**Goal:**
Please format the rows below as a JSON list of strings with one string per line and no blank lines, covering only the part that opens with the line containing "The width and height of the screenshot is (1143, 727)." and runs through the end of the rows.

━━━━━ Extracted data

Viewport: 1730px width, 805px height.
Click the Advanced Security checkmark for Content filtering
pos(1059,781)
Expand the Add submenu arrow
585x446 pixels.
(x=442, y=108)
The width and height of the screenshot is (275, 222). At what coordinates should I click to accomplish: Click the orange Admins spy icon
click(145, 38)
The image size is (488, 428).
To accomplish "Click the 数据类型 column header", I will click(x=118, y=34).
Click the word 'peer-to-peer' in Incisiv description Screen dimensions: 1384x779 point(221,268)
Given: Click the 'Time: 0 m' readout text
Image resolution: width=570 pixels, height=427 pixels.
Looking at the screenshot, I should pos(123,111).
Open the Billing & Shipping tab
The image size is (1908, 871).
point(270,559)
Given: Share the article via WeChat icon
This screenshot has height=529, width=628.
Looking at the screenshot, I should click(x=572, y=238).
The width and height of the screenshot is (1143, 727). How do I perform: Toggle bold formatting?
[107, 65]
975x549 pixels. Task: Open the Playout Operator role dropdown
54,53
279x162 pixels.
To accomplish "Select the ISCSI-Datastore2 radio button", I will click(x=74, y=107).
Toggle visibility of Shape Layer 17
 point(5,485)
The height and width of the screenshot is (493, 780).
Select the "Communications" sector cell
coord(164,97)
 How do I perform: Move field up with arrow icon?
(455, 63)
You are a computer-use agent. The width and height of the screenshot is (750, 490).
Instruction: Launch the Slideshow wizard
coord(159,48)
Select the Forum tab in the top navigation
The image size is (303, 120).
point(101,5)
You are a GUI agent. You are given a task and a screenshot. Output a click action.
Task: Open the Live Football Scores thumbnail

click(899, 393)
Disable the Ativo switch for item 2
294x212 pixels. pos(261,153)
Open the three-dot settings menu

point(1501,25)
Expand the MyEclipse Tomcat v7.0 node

━━━━━━━━━━

**Exercise output:**
[
  "The width and height of the screenshot is (1143, 727). How do I perform: Toggle bold formatting?",
  "[107, 65]",
  "975x549 pixels. Task: Open the Playout Operator role dropdown",
  "54,53",
  "279x162 pixels.",
  "To accomplish \"Select the ISCSI-Datastore2 radio button\", I will click(x=74, y=107).",
  "Toggle visibility of Shape Layer 17",
  " point(5,485)",
  "The height and width of the screenshot is (493, 780).",
  "Select the \"Communications\" sector cell",
  "coord(164,97)",
  " How do I perform: Move field up with arrow icon?",
  "(455, 63)",
  "You are a computer-use agent. The width and height of the screenshot is (750, 490).",
  "Instruction: Launch the Slideshow wizard",
  "coord(159,48)",
  "Select the Forum tab in the top navigation",
  "The image size is (303, 120).",
  "point(101,5)",
  "You are a GUI agent. You are given a task and a screenshot. Output a click action.",
  "Task: Open the Live Football Scores thumbnail",
  "click(899, 393)",
  "Disable the Ativo switch for item 2",
  "294x212 pixels. pos(261,153)",
  "Open the three-dot settings menu",
  "point(1501,25)",
  "Expand the MyEclipse Tomcat v7.0 node"
]